Test-infra: Create Test Flakiness Improvement Dashboard

Created on 6 Dec 2018  路  22Comments  路  Source: kubernetes/test-infra

Per 1.13 release retro, our release test jobs are flaky across the board. Some are less flaky than others, but overall sig-release testgrid is 90% flaky which makes CI Signal really painful, as well as making troubleshooting by contributors frustrating.

In order to make real progress on this, per @spiffxp we have to be able to measure it. This means having some kind of UI that will display flakiness across testgrid. I don't know exactly what this should look like, but here's some requirements:

  • it must both display overall flakiness and allow drill-down to the flakiness of specific jobs and tests
  • is should show stats for:

    • Overall jobs

    • individual tests in a job

    • individual tests across multiple jobs

    • flakiness increase/decrease across arbitrary time ranges/commit ranges

  • it should integrate both with the current presubmit flakiness tool and with triage
  • it should be searchable/groupable by SIG

@spiffxp, other requirements?


/kind feature

aredeflake help wanted kinfeature lifecyclrotten sirelease

Most helpful comment

We have a job that periodically auto-files issues if there are flakes or failures. I think it's limited to kubernetes/kubernetes and I'm not exactly sure how far back it looks.
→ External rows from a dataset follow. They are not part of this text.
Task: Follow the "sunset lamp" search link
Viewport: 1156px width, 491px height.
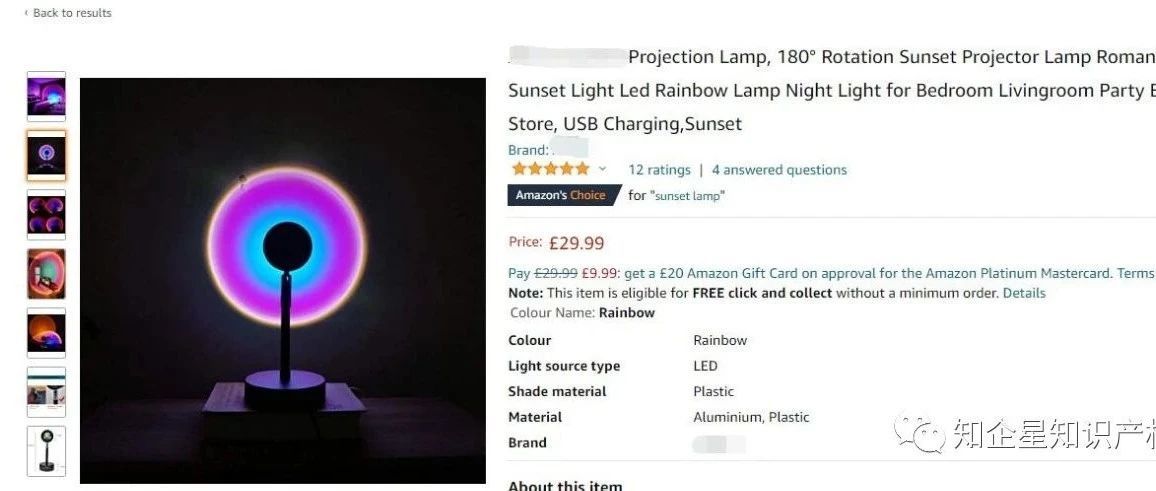Action: tap(687, 196)
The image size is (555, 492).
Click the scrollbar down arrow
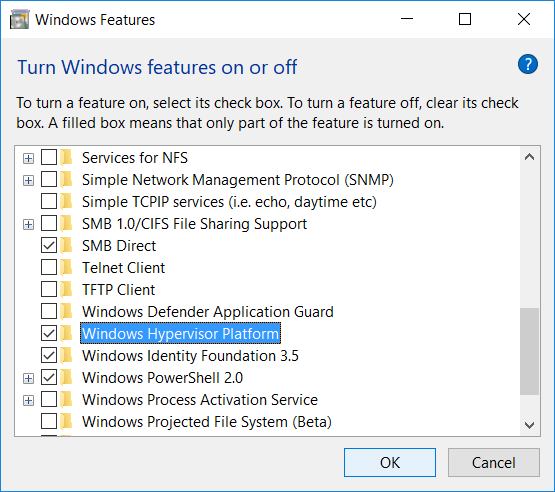pyautogui.click(x=530, y=425)
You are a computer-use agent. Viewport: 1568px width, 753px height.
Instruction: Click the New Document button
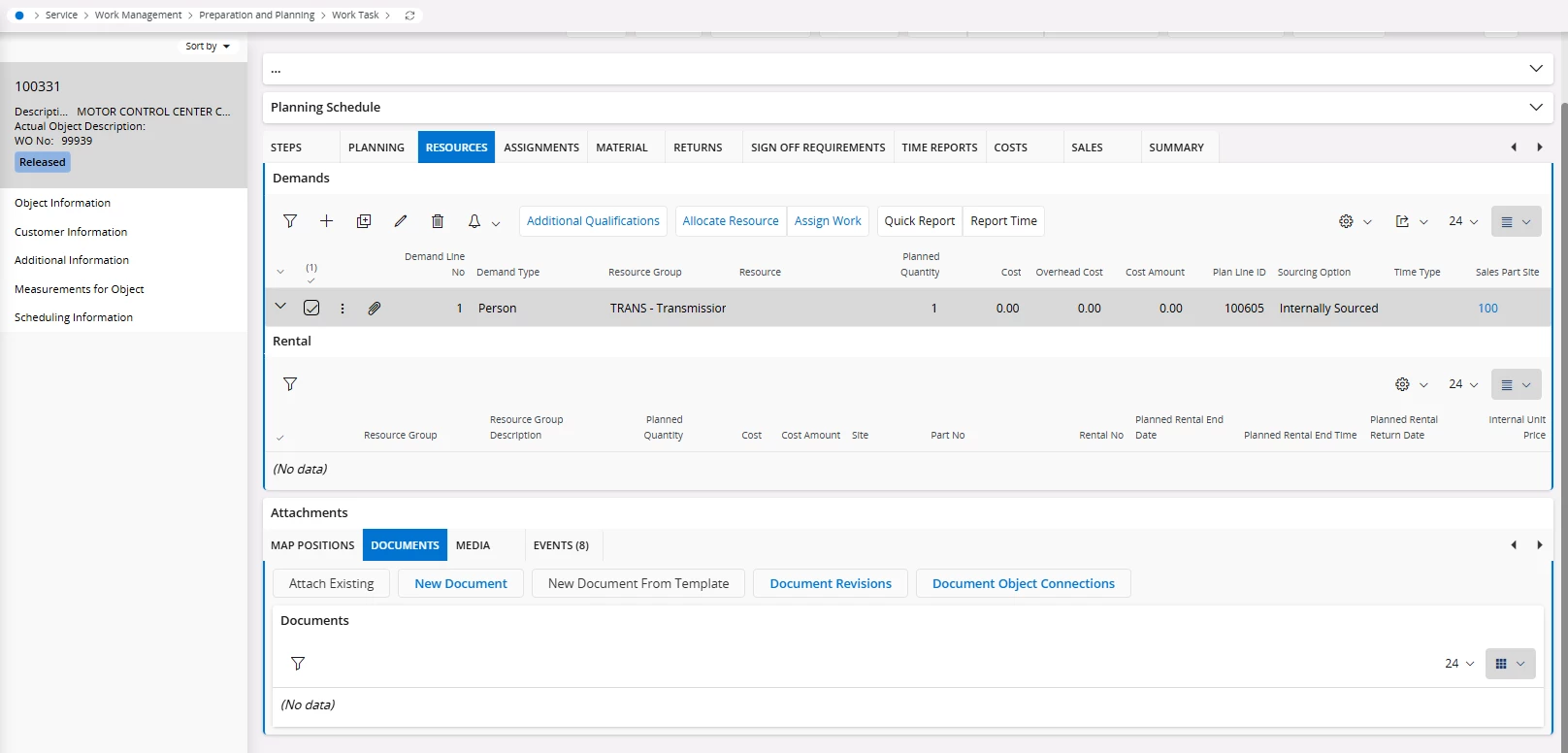pos(461,583)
is:issue org:kubernetes author:fejta-bot sort:created-desc will show you how that's being consumed or paid attention to

is:issue org:kubernetes label:kind/flake sort:created-desc if you'd like to see how these issues are dealt with overall

All 22 comments

attn:
@AishSundar @mariantalla @mortent

/milestone v1.14
/sig release

/area deflake

Prior art that exists today that you can use or build on:

  • we have a public bigquery dataset that is populated by kettle
  • one example of running against that dataset is the triage dashboard's update script
  • we also run metrics queries daily and store the results as json files, and influxdb
  • a number of these queries compute flakes
  • we have velodrome, a grafana instance, and the BigQuery Metrics dashboard shows results of those queries
  • testgrid provides a json summary file (eg: https://testgrid.k8s.io/release-master-blocking/summary) that is machine readable (with the exception of the summary, which is a string computed by an internal tool)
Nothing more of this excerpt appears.